+++ 摘录文本
上一段的运行poll提到:(*defaultPoll).Wait方法内会通过Handler方法处理就绪的事件 此处理函数在新建 poll 的时候注册,即(p *defaultPoll) handler

func (p *defaultPoll) handler(events []epollevent) (closed bool) {
    var triggerRead, triggerWrite, triggerHup, triggerError bool
    var err error
    for i := range events {
        operator := p.getOperator(0, unsafe.Pointer(&events[i].data)) /// 获取 FDOperator,在调用`(*defaultPoll).Control`方法时被设置为事件的自定义数据
        // ...

        var totalRead int
        evt := events[i].events                                       /// 获取事件,进行判断:
        triggerRead = evt&syscall.EPOLLIN != 0                        /// 触发读事件
        triggerWrite = evt&syscall.EPOLLOUT != 0                      /// 触发写事件
        triggerHup = evt&(syscall.EPOLLHUP|syscall.EPOLLRDHUP) != 0   /// 触发挂起或对端关闭事件
        triggerError = evt&syscall.EPOLLERR != 0                      /// 触发错误

        // trigger or exit gracefully
        if operator.FD == p.wop.FD {                                  /// 事件通知 fd
            // must clean trigger first
            syscall.Read(p.wop.FD, p.buf)
            atomic.StoreUint32(&p.trigger, 0)
            // if closed & exit
            if p.buf[0] > 0 {
                syscall.Close(p.wop.FD)
                syscall.Close(p.fd)                                   /// 关闭
                operator.done()
                return true
            }
            operator.done()
            continue
        }

        if triggerRead {                                                 /// 1. 触发读
            if operator.OnRead != nil {
                // for non-connection                                    /// 非连接
                operator.OnRead(p)                                       /// 调用 OnRead 方法
            } else if operator.Inputs != nil {
                // for connection                                        /// 连接
                bs := operator.Inputs(p.barriers[i].bs)                  /// 调用 Inputs 方法
                if len(bs) > 0 {
                    n, err := ioread(operator.FD, bs, p.barriers[i].ivs) /// 读取数据
                    operator.InputAck(n)                                 /// 确认读取完
                    totalRead += n
                    if err != nil {
                        p.appendHup(operator)
                        continue
                    }
                }
            } else {
                logger.Printf("NETPOLL: operator has critical problem! event=%d operator=%v", evt, operator)
            }
        }
        if triggerHup {                                               /// 2. 触发挂起
            if triggerRead && operator.Inputs != nil {
                // read all left data if peer send and close
                var leftRead int
                // read all left data if peer send and close
                if leftRead, err = readall(operator, p.barriers[i]); err != nil && !errors.Is(err, ErrEOF) {
                    logger.Printf("NETPOLL: readall(fd=%d)=%d before close: %s", operator.FD, total, err.Error())
                }
                totalRead += leftRead
            }
            // only close connection if no further read bytes
            if totalRead == 0 {
                p.appendHup(operator)
                continue
            }
        }
        if triggerError {                                             /// 3. 触发错误
            // Under block-zerocopy, the kernel may give an error callback, which is not a real error, just an EAGAIN.
            // So here we need to check this error, if it is EAGAIN then do nothing, otherwise still mark as hup.
++++++
**练习任务**:
1: 按摘录文本的说法,处理就绪事件的函数是在什么时候注册的?
2: 把摘录文本中从“var totalRead int”开始、到“atomic.StoreUint32(&p.trigger, 0)”结束的这一段原样照抄下来。
+++ 所给数据
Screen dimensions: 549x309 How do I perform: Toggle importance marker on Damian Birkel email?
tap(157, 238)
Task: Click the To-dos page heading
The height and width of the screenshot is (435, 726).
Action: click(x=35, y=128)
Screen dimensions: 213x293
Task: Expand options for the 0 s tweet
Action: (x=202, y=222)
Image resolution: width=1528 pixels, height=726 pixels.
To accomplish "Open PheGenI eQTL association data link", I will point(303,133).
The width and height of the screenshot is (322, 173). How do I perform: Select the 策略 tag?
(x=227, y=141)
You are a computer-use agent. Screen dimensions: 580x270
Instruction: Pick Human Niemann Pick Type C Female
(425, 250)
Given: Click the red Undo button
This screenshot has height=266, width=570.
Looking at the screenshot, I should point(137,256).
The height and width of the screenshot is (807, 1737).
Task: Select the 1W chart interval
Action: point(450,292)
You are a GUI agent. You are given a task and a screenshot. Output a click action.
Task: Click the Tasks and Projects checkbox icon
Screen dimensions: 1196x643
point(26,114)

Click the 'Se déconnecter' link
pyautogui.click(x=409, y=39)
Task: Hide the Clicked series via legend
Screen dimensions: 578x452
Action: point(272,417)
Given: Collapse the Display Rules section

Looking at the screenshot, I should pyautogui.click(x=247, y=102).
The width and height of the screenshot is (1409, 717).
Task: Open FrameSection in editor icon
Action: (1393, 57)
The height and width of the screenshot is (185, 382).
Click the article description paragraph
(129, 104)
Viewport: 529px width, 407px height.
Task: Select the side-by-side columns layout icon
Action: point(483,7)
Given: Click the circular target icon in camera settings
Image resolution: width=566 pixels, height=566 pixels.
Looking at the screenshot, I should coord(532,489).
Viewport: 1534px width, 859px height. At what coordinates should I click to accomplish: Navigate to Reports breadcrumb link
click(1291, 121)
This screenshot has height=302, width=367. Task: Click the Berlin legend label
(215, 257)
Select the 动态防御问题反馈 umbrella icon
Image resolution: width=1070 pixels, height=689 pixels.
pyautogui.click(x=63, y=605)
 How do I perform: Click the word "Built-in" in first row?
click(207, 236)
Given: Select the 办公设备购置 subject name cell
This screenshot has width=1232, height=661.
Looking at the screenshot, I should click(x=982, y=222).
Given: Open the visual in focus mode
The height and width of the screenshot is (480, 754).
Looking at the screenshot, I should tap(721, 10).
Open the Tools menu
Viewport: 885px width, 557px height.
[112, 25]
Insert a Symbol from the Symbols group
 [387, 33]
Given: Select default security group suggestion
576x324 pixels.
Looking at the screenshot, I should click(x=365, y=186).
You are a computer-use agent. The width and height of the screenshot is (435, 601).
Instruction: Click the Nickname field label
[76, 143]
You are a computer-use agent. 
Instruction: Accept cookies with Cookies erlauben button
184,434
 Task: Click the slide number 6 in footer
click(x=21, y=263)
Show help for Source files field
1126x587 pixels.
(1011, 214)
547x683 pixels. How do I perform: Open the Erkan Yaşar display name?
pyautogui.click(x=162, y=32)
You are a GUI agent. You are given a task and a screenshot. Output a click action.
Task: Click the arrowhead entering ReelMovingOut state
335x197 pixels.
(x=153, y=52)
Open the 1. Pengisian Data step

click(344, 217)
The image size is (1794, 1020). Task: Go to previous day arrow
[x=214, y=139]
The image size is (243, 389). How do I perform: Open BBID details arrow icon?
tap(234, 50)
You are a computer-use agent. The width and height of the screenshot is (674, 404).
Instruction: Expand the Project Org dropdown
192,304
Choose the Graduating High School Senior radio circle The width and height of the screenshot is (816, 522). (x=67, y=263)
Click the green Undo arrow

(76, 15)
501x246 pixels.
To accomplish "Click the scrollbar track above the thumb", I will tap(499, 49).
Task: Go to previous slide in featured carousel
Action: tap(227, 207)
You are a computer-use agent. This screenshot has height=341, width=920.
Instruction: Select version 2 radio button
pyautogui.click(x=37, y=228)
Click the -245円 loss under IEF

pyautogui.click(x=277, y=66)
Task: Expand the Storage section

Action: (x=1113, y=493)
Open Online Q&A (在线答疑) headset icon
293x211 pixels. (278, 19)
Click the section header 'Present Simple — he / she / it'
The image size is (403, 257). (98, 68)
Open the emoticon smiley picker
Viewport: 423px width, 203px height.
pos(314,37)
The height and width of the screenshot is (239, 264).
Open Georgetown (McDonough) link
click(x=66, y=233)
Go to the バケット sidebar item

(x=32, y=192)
++++++
**参考答案**:
1: 在新建 poll 的时候注册。

2:
var totalRead int
        evt := events[i].events                                       /// 获取事件,进行判断:
        triggerRead = evt&syscall.EPOLLIN != 0                        /// 触发读事件
        triggerWrite = evt&syscall.EPOLLOUT != 0                      /// 触发写事件
        triggerHup = evt&(syscall.EPOLLHUP|syscall.EPOLLRDHUP) != 0   /// 触发挂起或对端关闭事件
        triggerError = evt&syscall.EPOLLERR != 0                      /// 触发错误

        // trigger or exit gracefully
        if operator.FD == p.wop.FD {                                  /// 事件通知 fd
            // must clean trigger first
            syscall.Read(p.wop.FD, p.buf)
            atomic.StoreUint32(&p.trigger, 0)